::: INPUT

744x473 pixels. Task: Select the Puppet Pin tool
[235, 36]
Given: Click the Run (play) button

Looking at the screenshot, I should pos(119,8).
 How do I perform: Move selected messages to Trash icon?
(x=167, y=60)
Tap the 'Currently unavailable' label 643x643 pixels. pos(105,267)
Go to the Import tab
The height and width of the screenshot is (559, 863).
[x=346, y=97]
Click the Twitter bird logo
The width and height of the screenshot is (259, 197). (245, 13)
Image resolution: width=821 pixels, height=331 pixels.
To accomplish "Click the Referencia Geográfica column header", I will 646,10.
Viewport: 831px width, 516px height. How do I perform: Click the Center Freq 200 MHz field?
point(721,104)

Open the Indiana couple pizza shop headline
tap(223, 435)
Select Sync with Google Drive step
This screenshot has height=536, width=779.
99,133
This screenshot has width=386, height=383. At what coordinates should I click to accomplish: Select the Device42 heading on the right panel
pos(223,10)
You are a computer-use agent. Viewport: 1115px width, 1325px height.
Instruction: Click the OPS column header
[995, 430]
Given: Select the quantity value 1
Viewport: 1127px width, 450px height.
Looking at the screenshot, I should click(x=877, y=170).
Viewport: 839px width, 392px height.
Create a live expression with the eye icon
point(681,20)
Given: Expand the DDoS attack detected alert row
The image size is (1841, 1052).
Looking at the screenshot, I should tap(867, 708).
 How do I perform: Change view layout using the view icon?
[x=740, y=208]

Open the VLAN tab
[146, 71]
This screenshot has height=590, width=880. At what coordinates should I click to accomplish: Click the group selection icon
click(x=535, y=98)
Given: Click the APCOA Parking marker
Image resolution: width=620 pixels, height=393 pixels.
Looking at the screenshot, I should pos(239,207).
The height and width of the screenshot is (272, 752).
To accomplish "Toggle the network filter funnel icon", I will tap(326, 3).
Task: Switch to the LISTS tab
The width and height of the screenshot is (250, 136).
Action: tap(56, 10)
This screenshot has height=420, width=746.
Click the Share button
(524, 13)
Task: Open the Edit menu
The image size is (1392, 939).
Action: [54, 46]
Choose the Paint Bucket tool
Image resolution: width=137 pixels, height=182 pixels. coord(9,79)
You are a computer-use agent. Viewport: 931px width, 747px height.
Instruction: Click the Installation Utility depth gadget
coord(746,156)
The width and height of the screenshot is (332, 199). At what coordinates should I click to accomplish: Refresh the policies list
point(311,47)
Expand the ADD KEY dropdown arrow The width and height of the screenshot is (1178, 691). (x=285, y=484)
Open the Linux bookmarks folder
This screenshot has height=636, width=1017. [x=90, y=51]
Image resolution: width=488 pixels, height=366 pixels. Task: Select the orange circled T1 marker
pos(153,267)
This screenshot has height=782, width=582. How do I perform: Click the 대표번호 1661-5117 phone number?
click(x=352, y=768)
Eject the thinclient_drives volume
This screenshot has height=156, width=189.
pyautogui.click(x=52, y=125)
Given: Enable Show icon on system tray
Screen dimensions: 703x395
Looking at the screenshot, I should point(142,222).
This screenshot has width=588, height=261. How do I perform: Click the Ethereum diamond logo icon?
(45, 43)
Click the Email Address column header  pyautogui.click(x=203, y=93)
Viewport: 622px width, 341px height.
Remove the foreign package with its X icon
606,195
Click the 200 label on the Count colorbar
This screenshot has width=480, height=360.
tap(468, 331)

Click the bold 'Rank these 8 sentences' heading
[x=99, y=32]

::::::

**ASSIGNED TASK**
Repeat each record above precisely as written.

**YOUR RESPONSE**
744x473 pixels. Task: Select the Puppet Pin tool
[235, 36]
Given: Click the Run (play) button

Looking at the screenshot, I should pos(119,8).
 How do I perform: Move selected messages to Trash icon?
(x=167, y=60)
Tap the 'Currently unavailable' label 643x643 pixels. pos(105,267)
Go to the Import tab
The height and width of the screenshot is (559, 863).
[x=346, y=97]
Click the Twitter bird logo
The width and height of the screenshot is (259, 197). (245, 13)
Image resolution: width=821 pixels, height=331 pixels.
To accomplish "Click the Referencia Geográfica column header", I will 646,10.
Viewport: 831px width, 516px height. How do I perform: Click the Center Freq 200 MHz field?
point(721,104)

Open the Indiana couple pizza shop headline
tap(223, 435)
Select Sync with Google Drive step
This screenshot has height=536, width=779.
99,133
This screenshot has width=386, height=383. At what coordinates should I click to accomplish: Select the Device42 heading on the right panel
pos(223,10)
You are a computer-use agent. Viewport: 1115px width, 1325px height.
Instruction: Click the OPS column header
[995, 430]
Given: Select the quantity value 1
Viewport: 1127px width, 450px height.
Looking at the screenshot, I should click(x=877, y=170).
Viewport: 839px width, 392px height.
Create a live expression with the eye icon
point(681,20)
Given: Expand the DDoS attack detected alert row
The image size is (1841, 1052).
Looking at the screenshot, I should tap(867, 708).
 How do I perform: Change view layout using the view icon?
[x=740, y=208]

Open the VLAN tab
[146, 71]
This screenshot has height=590, width=880. At what coordinates should I click to accomplish: Click the group selection icon
click(x=535, y=98)
Given: Click the APCOA Parking marker
Image resolution: width=620 pixels, height=393 pixels.
Looking at the screenshot, I should pos(239,207).
The height and width of the screenshot is (272, 752).
To accomplish "Toggle the network filter funnel icon", I will tap(326, 3).
Task: Switch to the LISTS tab
The width and height of the screenshot is (250, 136).
Action: tap(56, 10)
This screenshot has height=420, width=746.
Click the Share button
(524, 13)
Task: Open the Edit menu
The image size is (1392, 939).
Action: [54, 46]
Choose the Paint Bucket tool
Image resolution: width=137 pixels, height=182 pixels. coord(9,79)
You are a computer-use agent. Viewport: 931px width, 747px height.
Instruction: Click the Installation Utility depth gadget
coord(746,156)
The width and height of the screenshot is (332, 199). At what coordinates should I click to accomplish: Refresh the policies list
point(311,47)
Expand the ADD KEY dropdown arrow The width and height of the screenshot is (1178, 691). (x=285, y=484)
Open the Linux bookmarks folder
This screenshot has height=636, width=1017. [x=90, y=51]
Image resolution: width=488 pixels, height=366 pixels. Task: Select the orange circled T1 marker
pos(153,267)
This screenshot has height=782, width=582. How do I perform: Click the 대표번호 1661-5117 phone number?
click(x=352, y=768)
Eject the thinclient_drives volume
This screenshot has height=156, width=189.
pyautogui.click(x=52, y=125)
Given: Enable Show icon on system tray
Screen dimensions: 703x395
Looking at the screenshot, I should point(142,222).
This screenshot has width=588, height=261. How do I perform: Click the Ethereum diamond logo icon?
(45, 43)
Click the Email Address column header  pyautogui.click(x=203, y=93)
Viewport: 622px width, 341px height.
Remove the foreign package with its X icon
606,195
Click the 200 label on the Count colorbar
This screenshot has width=480, height=360.
tap(468, 331)

Click the bold 'Rank these 8 sentences' heading
[x=99, y=32]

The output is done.